"""

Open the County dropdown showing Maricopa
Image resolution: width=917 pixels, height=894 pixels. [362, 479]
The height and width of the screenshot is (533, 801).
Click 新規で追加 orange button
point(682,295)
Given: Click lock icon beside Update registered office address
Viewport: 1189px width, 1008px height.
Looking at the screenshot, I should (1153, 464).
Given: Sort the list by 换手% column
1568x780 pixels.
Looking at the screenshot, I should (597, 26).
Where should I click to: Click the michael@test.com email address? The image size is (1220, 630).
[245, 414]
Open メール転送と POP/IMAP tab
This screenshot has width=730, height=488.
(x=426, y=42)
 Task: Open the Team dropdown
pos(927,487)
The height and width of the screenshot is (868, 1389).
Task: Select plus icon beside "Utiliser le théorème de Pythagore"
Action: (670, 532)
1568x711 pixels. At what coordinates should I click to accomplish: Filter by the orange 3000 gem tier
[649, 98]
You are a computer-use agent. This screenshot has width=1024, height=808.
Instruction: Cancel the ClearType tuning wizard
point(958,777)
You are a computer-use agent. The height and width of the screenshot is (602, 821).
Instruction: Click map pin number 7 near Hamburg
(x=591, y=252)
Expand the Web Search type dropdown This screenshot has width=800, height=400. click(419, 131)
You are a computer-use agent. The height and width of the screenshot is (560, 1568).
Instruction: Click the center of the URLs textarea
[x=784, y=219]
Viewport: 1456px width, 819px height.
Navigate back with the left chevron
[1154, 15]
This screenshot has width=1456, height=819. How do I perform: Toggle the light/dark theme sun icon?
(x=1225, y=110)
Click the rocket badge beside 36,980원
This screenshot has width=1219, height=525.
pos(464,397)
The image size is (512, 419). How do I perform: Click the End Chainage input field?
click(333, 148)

"""

EXERCISE AIM:
Copy the lines of the records word for word, starting with the line that contains "is (560, 1568)." and continuing through the last line of the records.

RESULT OF THIS TASK:
You are a computer-use agent. The height and width of the screenshot is (560, 1568).
Instruction: Click the center of the URLs textarea
[x=784, y=219]
Viewport: 1456px width, 819px height.
Navigate back with the left chevron
[1154, 15]
This screenshot has width=1456, height=819. How do I perform: Toggle the light/dark theme sun icon?
(x=1225, y=110)
Click the rocket badge beside 36,980원
This screenshot has width=1219, height=525.
pos(464,397)
The image size is (512, 419). How do I perform: Click the End Chainage input field?
click(333, 148)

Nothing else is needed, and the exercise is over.